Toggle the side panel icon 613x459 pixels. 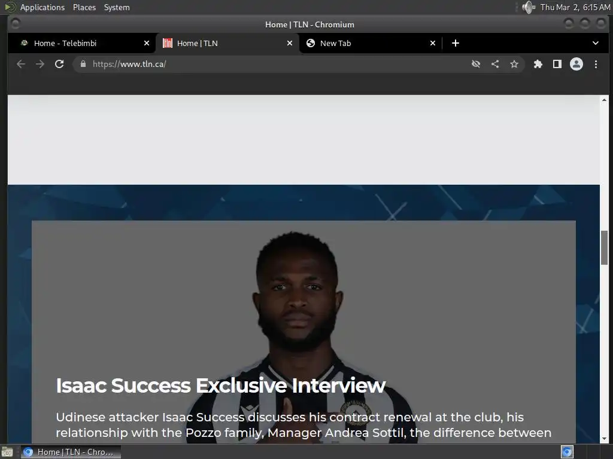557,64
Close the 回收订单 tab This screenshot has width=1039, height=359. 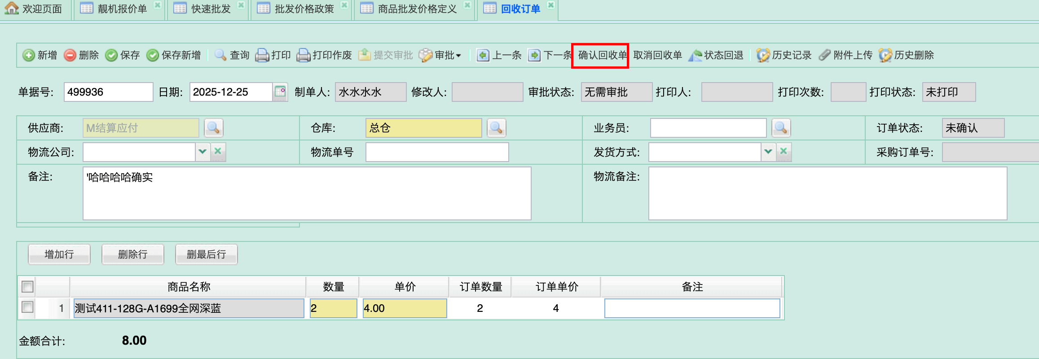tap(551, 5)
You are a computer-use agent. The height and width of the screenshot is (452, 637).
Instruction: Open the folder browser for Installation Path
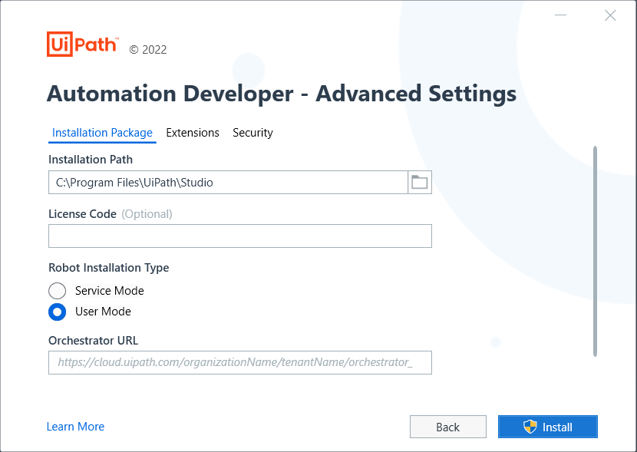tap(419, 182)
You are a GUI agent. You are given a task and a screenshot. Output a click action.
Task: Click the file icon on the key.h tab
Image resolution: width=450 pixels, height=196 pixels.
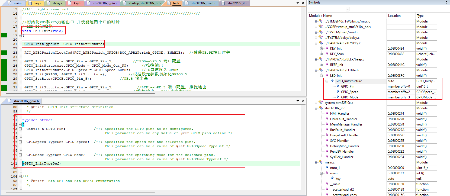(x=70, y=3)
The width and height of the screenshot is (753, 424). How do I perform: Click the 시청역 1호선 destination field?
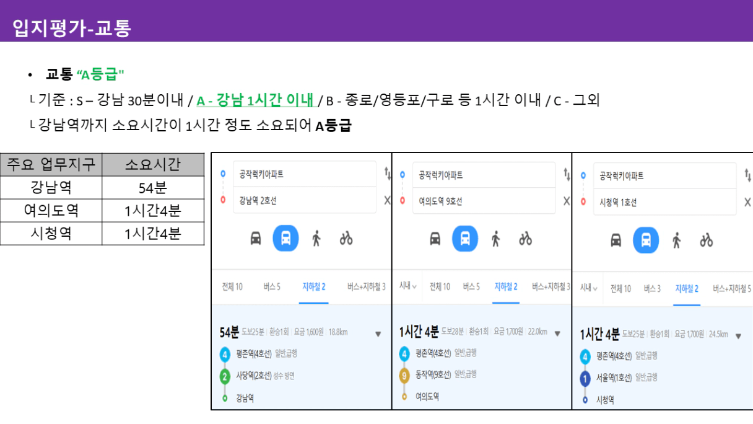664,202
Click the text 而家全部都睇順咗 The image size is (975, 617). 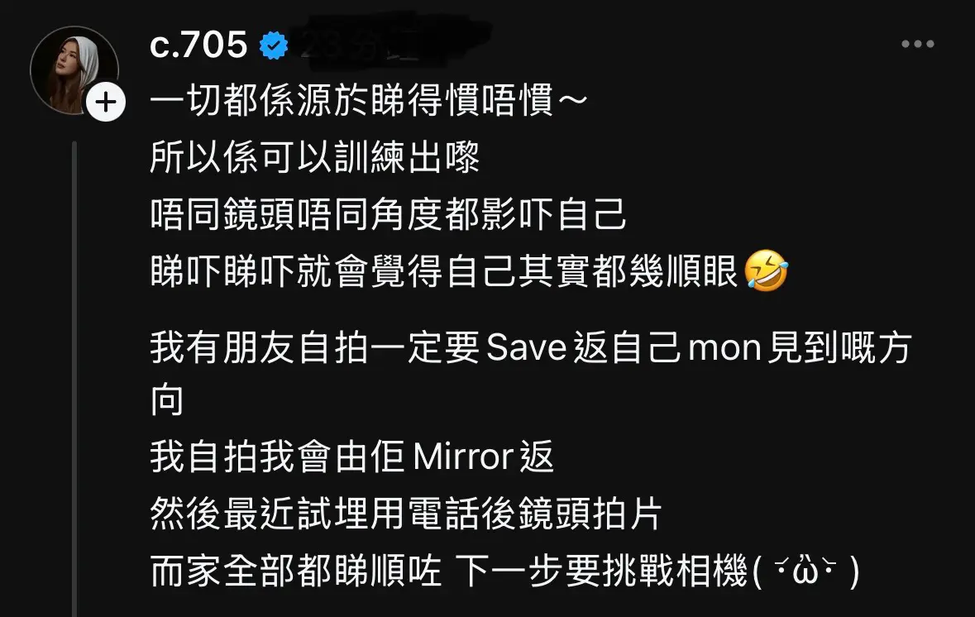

:::

TASK OBJECTIVE →
Only the lines from the one containing "Task: Click the file icon on the key.h tab" through the last line of the records above should be repeated, exactly and without pictures.

RESULT FOR THIS EXERCISE →
Task: Click the file icon on the key.h tab
Image resolution: width=450 pixels, height=196 pixels.
(x=70, y=3)
The width and height of the screenshot is (753, 424). How do I perform: Click the 시청역 1호선 destination field?
664,202
Click the text 而家全部都睇順咗 The image size is (975, 617). 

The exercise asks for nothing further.